Seeing her again, being with her again, I thought that maybe I had been wrong. Maybe our religious differences didn't matter so much. A month or so after she returned, I told her that I loved her. A month or so after she returned, I held her hand.
Things got confusing. She had a boyfriend already, she told me, in New York. Of course. Of course, I should have known. That was that, I thought, beaten again, because of indecision. And yet, we continued to hang out, as "just friends," just friends even though at times that seemed merely a label. I wasn't a boyfriend, but it seemed clear that I wasn't just a friend.
Meanwhile, my job came to a halt. I was going to have to move to stay employed or find another vocation. With my unclear friend status, my need for work, and Tomomi's own desire to return to New York immediately after graduation, our time together was drawing to a close.
It was late October and time for my haircut. I didn't want a shaved head, so I could not completely grant the request she had made so many months ago now. But I would let her use the clippers on the shortest band there was, would come as close to shaved as possible without actually being shaved. This seemed a good deal for both of us. For me, I would get a decent cut. Inevitably, the first week, after I used the clippers on my own hair, I would find patches that I'd miss, patches of residual long hairs. After all, one can't see everything in a mirror, and feeling one's head never seems an exhaustive means for finding strays. For Tomomi, she would get the closest to what she'd ask for as I would let her.

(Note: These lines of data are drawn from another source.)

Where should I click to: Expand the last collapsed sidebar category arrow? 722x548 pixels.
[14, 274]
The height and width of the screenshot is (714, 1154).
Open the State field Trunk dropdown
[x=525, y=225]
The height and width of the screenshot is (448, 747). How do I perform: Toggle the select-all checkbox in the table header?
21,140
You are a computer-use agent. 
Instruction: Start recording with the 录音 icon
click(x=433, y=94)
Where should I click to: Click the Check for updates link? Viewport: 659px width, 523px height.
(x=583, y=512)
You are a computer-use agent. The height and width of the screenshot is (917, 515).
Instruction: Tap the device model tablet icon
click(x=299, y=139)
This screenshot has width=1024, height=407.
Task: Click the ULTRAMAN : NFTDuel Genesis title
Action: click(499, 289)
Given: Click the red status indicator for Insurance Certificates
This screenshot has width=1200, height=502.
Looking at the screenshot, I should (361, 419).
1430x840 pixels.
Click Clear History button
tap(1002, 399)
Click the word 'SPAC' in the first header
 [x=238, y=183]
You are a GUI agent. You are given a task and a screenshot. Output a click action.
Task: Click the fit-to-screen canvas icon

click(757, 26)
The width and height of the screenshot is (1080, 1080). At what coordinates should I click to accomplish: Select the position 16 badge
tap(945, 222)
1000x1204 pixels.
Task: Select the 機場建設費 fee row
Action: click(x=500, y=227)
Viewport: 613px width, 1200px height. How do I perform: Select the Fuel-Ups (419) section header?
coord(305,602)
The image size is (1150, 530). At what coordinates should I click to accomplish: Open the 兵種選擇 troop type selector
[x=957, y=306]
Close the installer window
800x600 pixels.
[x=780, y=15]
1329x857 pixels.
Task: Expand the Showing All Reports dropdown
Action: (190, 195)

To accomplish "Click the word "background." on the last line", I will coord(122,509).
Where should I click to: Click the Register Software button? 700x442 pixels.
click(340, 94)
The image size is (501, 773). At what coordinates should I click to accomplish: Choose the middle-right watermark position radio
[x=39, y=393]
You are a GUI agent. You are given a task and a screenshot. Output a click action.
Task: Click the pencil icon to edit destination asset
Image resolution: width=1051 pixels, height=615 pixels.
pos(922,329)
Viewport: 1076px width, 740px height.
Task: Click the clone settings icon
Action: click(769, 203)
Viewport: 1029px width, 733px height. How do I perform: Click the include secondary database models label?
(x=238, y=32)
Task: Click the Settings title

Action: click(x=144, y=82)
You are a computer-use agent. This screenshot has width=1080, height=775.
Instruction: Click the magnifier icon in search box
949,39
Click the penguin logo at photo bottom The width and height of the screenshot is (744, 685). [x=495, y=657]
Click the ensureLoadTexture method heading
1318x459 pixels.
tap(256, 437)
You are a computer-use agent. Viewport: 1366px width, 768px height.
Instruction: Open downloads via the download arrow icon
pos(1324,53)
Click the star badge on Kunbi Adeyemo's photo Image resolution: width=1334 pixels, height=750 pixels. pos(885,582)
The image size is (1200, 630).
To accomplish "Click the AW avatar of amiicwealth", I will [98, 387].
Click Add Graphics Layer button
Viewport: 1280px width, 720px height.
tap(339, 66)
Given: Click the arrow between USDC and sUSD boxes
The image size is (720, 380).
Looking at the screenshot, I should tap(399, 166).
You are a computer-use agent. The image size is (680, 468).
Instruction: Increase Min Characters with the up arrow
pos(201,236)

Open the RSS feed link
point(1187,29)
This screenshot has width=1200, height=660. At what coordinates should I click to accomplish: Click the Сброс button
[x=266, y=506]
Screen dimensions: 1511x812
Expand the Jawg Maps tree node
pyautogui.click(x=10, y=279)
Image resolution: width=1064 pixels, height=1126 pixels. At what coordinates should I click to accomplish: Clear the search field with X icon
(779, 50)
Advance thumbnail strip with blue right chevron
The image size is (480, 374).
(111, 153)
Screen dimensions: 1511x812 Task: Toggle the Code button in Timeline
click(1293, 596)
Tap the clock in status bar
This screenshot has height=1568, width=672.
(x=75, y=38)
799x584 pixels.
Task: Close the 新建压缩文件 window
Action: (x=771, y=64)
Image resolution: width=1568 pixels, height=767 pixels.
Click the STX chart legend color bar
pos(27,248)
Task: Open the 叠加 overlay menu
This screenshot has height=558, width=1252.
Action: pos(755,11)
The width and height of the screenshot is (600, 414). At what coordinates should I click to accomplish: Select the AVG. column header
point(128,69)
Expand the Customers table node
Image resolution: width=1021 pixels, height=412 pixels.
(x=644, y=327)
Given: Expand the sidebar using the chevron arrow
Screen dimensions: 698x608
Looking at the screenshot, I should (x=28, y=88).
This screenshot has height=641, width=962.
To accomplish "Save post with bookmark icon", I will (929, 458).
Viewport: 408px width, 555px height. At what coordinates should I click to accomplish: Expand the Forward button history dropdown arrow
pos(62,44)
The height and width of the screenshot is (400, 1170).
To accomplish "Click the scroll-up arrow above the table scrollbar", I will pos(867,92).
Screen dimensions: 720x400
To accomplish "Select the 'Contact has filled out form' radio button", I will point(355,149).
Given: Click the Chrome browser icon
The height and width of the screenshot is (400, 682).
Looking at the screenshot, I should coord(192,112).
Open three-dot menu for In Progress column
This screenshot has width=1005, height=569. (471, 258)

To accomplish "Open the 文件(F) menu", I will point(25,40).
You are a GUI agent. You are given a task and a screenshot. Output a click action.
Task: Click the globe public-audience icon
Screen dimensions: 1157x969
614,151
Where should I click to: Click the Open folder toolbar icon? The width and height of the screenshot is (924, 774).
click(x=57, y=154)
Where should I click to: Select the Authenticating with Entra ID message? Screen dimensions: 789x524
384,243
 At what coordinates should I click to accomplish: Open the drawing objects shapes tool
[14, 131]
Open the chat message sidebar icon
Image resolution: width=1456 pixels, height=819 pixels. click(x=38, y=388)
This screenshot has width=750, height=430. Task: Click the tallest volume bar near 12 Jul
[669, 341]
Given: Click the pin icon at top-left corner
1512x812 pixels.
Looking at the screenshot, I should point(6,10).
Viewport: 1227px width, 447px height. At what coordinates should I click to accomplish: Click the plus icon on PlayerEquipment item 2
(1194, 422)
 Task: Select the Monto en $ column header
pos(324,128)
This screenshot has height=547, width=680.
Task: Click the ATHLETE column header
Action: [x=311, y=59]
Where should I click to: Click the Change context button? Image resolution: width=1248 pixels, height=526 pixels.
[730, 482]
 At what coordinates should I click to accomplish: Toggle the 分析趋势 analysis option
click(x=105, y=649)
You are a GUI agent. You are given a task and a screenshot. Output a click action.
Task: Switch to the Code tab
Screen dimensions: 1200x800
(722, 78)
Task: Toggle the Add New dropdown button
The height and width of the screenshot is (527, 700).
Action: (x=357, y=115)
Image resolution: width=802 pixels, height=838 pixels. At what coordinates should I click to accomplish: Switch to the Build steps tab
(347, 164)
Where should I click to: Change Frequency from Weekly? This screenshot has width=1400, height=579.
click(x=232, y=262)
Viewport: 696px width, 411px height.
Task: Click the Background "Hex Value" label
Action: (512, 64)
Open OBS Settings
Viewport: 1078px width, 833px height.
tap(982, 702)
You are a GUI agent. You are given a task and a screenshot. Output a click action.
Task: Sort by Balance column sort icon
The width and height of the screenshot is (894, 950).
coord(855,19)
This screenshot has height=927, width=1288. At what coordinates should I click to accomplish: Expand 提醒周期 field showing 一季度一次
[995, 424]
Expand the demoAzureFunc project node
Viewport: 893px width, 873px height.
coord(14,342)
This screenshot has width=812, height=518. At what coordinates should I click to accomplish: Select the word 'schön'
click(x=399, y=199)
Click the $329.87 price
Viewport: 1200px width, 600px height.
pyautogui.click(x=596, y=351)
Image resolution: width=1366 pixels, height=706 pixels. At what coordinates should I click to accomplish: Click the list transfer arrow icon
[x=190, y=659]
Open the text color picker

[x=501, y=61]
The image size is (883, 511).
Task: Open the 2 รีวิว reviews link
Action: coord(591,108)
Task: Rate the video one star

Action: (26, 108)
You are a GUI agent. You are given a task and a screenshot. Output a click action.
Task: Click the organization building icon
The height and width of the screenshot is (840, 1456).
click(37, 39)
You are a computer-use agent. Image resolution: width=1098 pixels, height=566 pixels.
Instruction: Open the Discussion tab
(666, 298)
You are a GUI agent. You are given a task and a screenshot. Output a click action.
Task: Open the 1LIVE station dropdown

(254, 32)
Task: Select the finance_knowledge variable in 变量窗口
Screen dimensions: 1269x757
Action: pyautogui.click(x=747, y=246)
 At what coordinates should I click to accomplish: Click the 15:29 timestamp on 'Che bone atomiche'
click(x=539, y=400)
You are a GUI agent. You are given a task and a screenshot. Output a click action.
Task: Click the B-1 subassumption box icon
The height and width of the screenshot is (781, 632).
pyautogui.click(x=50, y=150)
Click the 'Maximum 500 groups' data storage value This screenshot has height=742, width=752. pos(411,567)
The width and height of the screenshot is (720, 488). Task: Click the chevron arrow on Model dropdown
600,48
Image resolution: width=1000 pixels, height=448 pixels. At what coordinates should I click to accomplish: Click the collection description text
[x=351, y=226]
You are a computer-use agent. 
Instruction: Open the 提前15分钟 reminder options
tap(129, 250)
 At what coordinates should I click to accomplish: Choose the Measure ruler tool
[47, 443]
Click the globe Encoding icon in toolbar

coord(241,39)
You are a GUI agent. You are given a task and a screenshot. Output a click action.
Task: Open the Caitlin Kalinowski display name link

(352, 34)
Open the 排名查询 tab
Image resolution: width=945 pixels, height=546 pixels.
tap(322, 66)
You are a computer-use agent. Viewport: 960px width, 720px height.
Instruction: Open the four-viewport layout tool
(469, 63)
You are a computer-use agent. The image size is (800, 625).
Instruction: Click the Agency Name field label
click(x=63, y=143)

The cut did not go as smoothly as I had figured it would. Her hands were rough on my skull, and at times I felt as if my hair was being tugged out rather than cut. And in the end, there were still small patches where no clipper had trod that I had to go back and touch up over the course of the next few weeks.
Still, sitting on the toilet in her bathroom (where the linoleum would make for easier cleanup), her hands in my hair, the back of my head and then the front of my head at her stomach, was unlike any cut I had ever had before. This was not a task to be borne for each of us, something to get through as quickly as possible so that we could go forth to our other Sunday activities. This was the activity, one that brought joy to each of us--or at least, some amount of joy--no matter the difficulties that cutting hair in a small bathroom presented.
I didn't give her everything. I didn't think I could. I held back the stubs of hair because I was afraid, afraid of what would be if I had gone completely shaven.
Later, looking over her photographs of New York, I would see again the man she called her boyfriend. They were at the beach, his arm around her waist, the two of them smiling. Like me, he wore glasses, but unlike me, his head was shaved.